91 views Asked by At

I am trying to do something like this:

processListIO :: [A] -> IO [B]
processListIO xs = bracket ini fin $ \s -> mapM (upd s) xs
  where
    ini :: IO (Ptr S)
    upd :: Ptr S -> A -> IO B
    fin :: Ptr S -> IO ()

Basically, this is a computation that iterates over a list, maps each element to something else, and uses an internal private state in the process. The specific ini, upd, and fin I have in mind come from a C library, but they are guaranteed to “behave well” in that they just allocate fresh state, perform a computation whose only side-effect is modifying the state, and then deallocate the state. I believe, this means I can safely put unsafePerformIO in front and get a pure function:

processList :: [A] -> [B]
processList = unsafePerformIO . processListIO

Now I would like to do the same, but with conduit (or, actually, any other streaming library). However, since the computation is essentially effectless I would like my conduit to be pure:

processStream :: ConduitT A B Identity ()

or even better:

processStream :: forall m. Monad m => ConduitT A B m ()

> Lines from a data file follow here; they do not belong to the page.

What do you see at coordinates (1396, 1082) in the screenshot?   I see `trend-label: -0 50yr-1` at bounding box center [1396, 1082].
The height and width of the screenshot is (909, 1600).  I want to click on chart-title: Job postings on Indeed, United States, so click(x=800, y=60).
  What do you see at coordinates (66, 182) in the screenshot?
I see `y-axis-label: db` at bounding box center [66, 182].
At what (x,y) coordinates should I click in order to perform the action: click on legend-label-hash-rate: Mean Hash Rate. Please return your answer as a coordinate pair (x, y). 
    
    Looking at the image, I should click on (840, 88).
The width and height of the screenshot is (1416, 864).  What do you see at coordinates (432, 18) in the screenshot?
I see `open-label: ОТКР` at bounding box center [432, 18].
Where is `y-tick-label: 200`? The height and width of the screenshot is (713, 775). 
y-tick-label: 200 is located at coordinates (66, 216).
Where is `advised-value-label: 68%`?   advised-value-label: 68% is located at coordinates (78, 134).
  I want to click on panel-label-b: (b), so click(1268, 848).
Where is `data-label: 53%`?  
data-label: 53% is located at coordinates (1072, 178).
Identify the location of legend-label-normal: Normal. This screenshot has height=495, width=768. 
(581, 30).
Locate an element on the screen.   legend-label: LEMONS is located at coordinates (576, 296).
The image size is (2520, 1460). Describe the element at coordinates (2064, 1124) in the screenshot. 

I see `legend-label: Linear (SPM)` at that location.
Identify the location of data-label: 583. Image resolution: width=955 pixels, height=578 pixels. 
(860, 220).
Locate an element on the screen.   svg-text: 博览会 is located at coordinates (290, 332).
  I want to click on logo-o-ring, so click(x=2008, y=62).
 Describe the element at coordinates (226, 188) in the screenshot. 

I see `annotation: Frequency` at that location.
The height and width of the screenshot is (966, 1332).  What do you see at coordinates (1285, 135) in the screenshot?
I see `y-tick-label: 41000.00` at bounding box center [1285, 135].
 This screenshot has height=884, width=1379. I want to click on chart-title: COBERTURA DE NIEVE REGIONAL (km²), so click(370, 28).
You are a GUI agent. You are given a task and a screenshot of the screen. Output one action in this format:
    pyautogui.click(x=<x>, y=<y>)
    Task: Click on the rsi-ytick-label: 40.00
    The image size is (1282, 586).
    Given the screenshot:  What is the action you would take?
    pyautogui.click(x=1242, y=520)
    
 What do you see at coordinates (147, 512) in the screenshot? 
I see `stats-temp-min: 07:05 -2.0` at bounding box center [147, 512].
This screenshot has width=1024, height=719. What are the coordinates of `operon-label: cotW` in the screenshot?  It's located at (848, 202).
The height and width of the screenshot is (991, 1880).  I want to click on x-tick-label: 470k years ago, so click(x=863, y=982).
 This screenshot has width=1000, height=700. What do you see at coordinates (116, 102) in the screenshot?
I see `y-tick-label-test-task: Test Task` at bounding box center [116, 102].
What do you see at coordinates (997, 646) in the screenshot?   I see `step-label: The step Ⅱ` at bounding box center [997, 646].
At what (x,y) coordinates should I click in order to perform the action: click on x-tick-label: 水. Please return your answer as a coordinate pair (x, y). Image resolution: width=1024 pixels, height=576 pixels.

(I suspect the latter might make no sense, because it seems that the trick works so well with simple lists only because the elements are pure.)

Ideally, I want to completely hide from the user the fact that the computation needs a state and makes foreign calls, and just pretend that it is merely something like a scanl (or mapAccum, as conduit calls it).

Is this possible? How do I do this with conduit (or some other streaming library)?

1

There are 1 answers

0
Li-yao Xia On

However, since the computation is essentially effectless I would like my conduit to be pure:

processStream :: ConduitT A B Identity ()

You shouldn't do this because it breaks referential transparency. The conduit you want to construct would consume an A and produce a B right after, and repeat. From that conduit you can construct a function A -> B by restricting it to the first iteration, except that would not be pure, since calling that function again will make a new call to the stateful C library.

The purity of your first function processList comes from the fact that in a single application of that function you know all of the calls you are going to make to the C library. If you try to make it a conduit, you lose that control.

Anyway, unlike pure vs impure functions, there is no benefit to a pure conduit ConduitT A B Identity compared to an impure one ConduitT A B M which makes the required resources explicit.

Instead, I would suggest to wrap your C functions in an abstract monad to prevent users to capture the library state:

-- Safe interface
newtype M a          -- abstract, internally defined as (Ptr S -> IO a)
consume :: A -> M B
runM :: M a -> a     -- safe if the only way to construct (M a) values is using 'consume' and the 'Monad' instance.

Then you can easily wrap consume in a ConduitT A B M Void (use mapM). As far as I can tell, there is no good reason to want that M to be an Identity. Streaming libraries are designed to be usable in a way that's independent of the underlying resource (M or Identity).